Clinical outcomes of endoscopic resection of preoperatively diagnosed non-circumferential T1a-muscularis mucosae or T1b-submucosa 1 esophageal squamous cell carcinoma
In Japan, preoperatively diagnosed T1a-muscularis mucosae or T1b-submucosa 1 (MM/SM1) esophageal squamous cell carcinoma (ESCC) is a relative indication for endoscopic resection (ER). We evaluated long-term outcomes in patients after ER for non-circumferential ESCC with a preoperative diagnosis of MM/SM1 invasion. We retrospectively reviewed 66 patients with a preoperative diagnosis of non-circumferential MM/SM1 ESCC endoscopically resected between 2010 and 2015. Patients were divided into low- (adequate follow-up) and high-risk (requiring additional treatment) groups for lymph node metastasis according to risk factors (submucosal invasion, lymphovascular invasion, or droplet infiltration) and long-term outcomes were analyzed. Pathological invasion to T1a-lamina propria mucosa, MM/SM1, and T1b-SM2 was seen in 22, 38, and 6 lesions, respectively. Overall, 71.2% patients were classified into the “adequate follow-up” group.

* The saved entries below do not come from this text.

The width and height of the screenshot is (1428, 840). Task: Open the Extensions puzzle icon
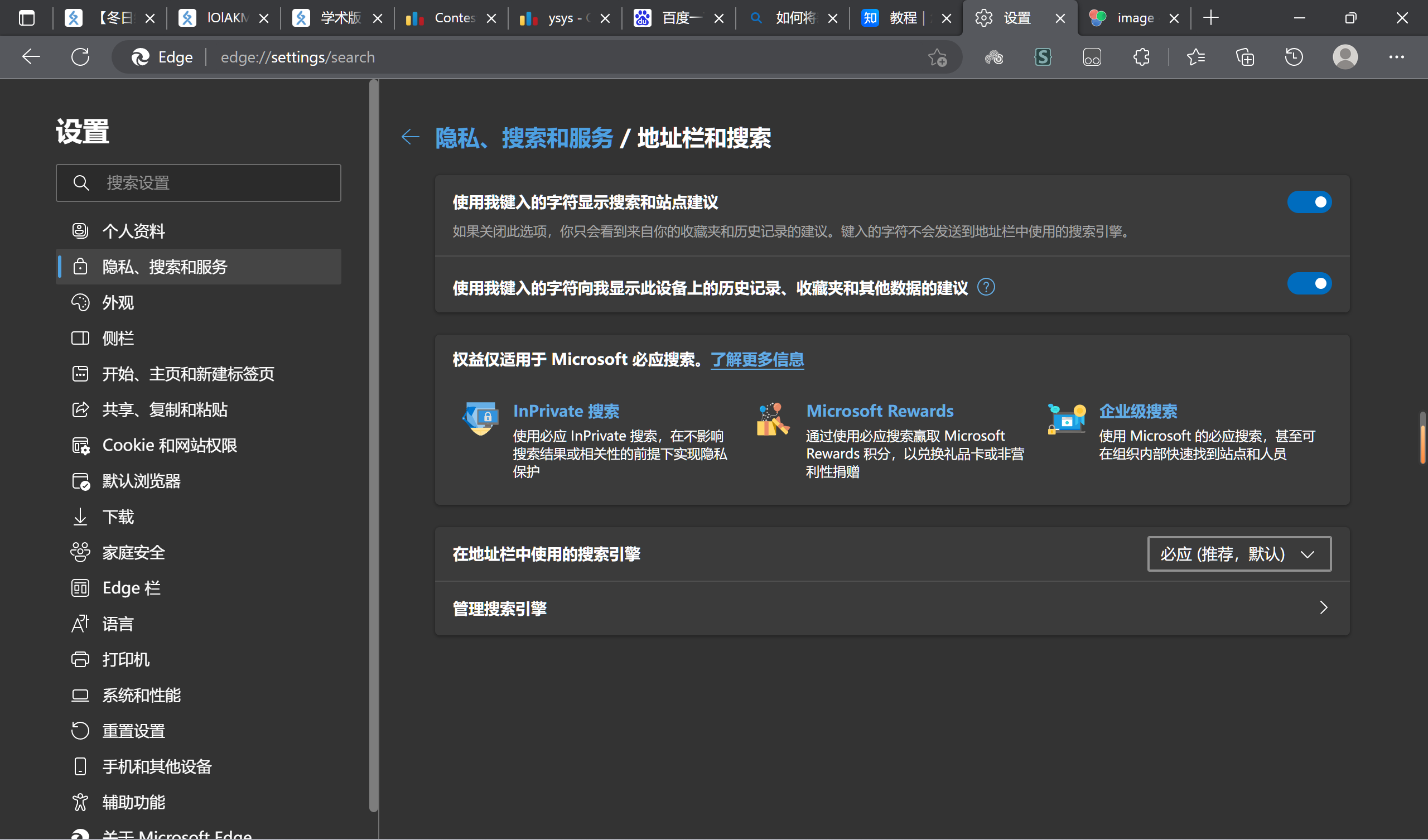click(x=1141, y=57)
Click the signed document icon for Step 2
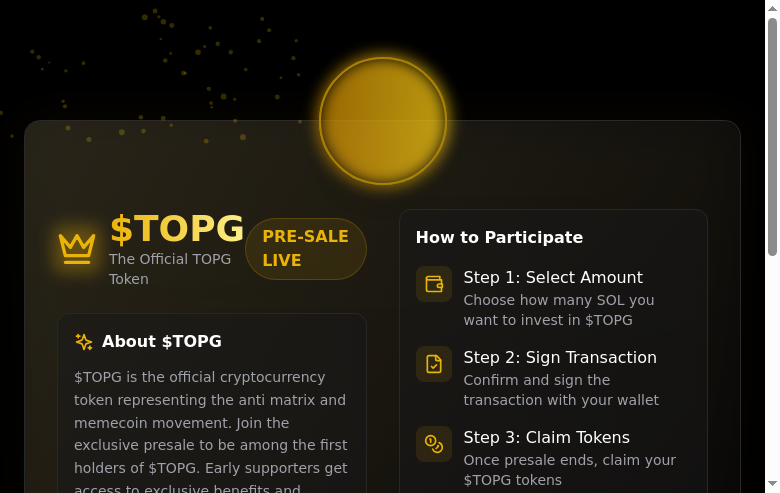 tap(434, 364)
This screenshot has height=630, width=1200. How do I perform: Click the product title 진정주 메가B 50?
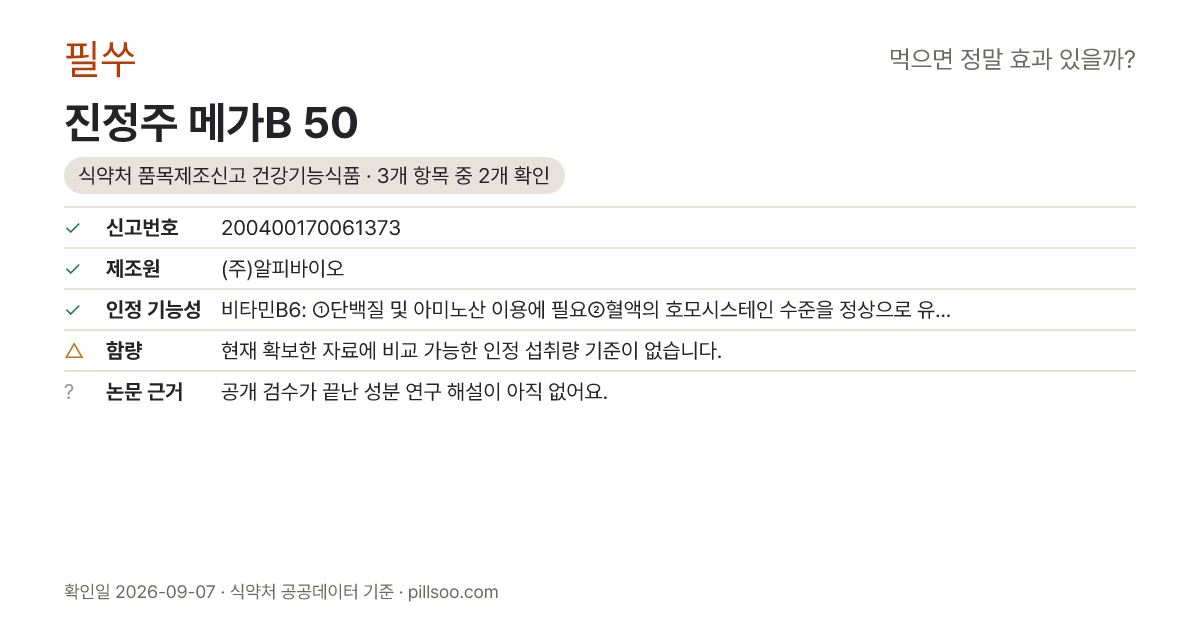(x=211, y=123)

Of these, only one patient had a lymph node recurrence, which was successfully treated by additional therapy. The remaining 28.8% patients were classified into the “requiring additional treatment” group, where no recurrences were observed after additional treatments. After a median follow-up of 58.6 months, no deaths happened due to ESCC. The 3- and 5-year overall survival rates were 93.6% and 88.7%, respectively. ER is a valid initial treatment for non-circumferential ESCC with preoperatively diagnosed MM/SM1 invasion.